Avoid the most common relationship mistakes to create a more lasting and loving relationship

In a culture where the divorce rate is an average of 60 percent, we aren’t doing a great job at creating lasting and loving relationships. Maybe you are in a relationship crisis or feeling the effects of a stagnant relationship. Or maybe you just want to take the relationship area of your life to the next level – whether you are single or with someone. Creating the changes you want in a relationship often involves identifying what mistakes are being made and taking steps to correct these mistakes.

After working with thousands of clients over the years with LifeLeap Institute, I’ve been able to identify a handful of mistakes that people consistently make in their relationships – mistakes that are often very damaging. Although some of these may seem basic, they are common and often go unnoticed until they are identified.

Let’s take a look at the frequent mistakes that are made and what can often be done to resolve these mistakes:

  • Lack Of Priority: In a culture full of distractions such as social media, Google searches, and 500 channels on the TV, relationships often don’t get the attention they need to stay healthy. In order for anything to grow or maintain its healthiness, nourishment is required. Make an honest personal inventory of how much time and energy is being put into the relationship area of your life along with the other areas. Consider cutting out or scaling down the “time and energy consumers” that aren’t as important to you, diverting more attention to your relationship.
  • Focus On Faults: People often say “we just drifted apart” or “we just fell out of love.” Relationships don’t usually just end; they fall apart because the work isn’t put into maintaining them. One of the most common culprits is the lack of proper focus. If you are consistently focused on what you don’t like about your partner, their mistakes, and the differences you have, you will create more distance between the two of you. Instead, shift your focus more towards what you have in common, the good times you’ve shared, what you like about them, and what you would like to create in the future with this person. Controlling your internal focus is a necessary responsibility if you care about having a loving and lasting relationship. If you can’t seem to control your focus no matter how hard you try, let me help you easily fix this: Life Mastery Program
  • Lack Of Attention To Your Lover’s Needs: We are living in a “me, me, me” culture.

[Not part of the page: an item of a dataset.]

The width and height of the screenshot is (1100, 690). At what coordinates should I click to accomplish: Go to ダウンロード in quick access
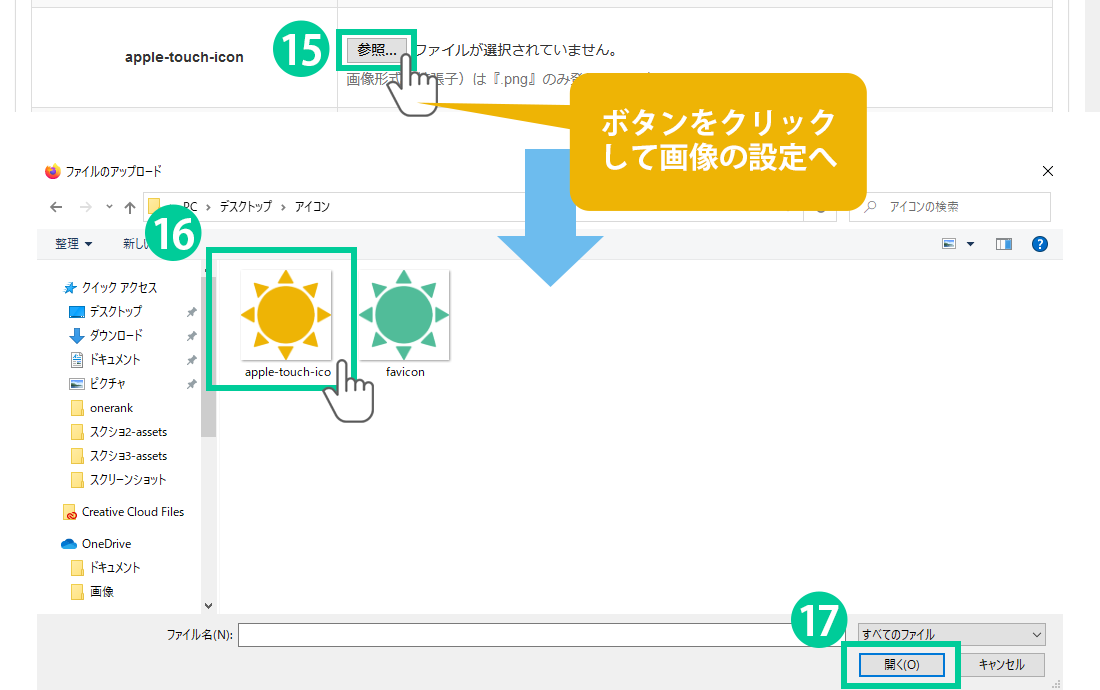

For many of us, our values are centered on what we can get, what’s in it for us, and how everything will affect us as individuals. A healthy relationship is not just about receiving, it’s also about giving. Make sure you know what your partner wants, what makes them happy, and what needs they have – ask them occasionally. Make a conscious effort to put into the relationship, not just take.
  • The Blame Game: Many of us do not like to take personal responsibility when we make mistakes. In the midst of a conflict, it’s often natural to blame the other person, even when we share some of the fault. Sure, it’s easier to blame the other person, but the wiser path is to look at your own faults and what changes we need to make for improvement. Get your attention of your lover‘s mistakes and focus on what you’ve done and what you need to do. Be the change you want to see in the world!
  • Not Keeping It Fresh: It’s easy to get into a habit of doing the same old things, in the same way, day after day. But routine in a relationship can often lead to stagnation. Relationships thrive when there is more excitement, spontaneity, adventure, and mysteriousness. Ask yourself if you have allowed things to become too much of a routine. If so, use your creativity to come up with new things to do – places to go, conversations to have, new people/groups to meet, new bedroom activities, etc. If you are stumped for new ideas, go to the bookstore or get online to get some inspiration. Making this simple change in a relationship can mean all of the difference.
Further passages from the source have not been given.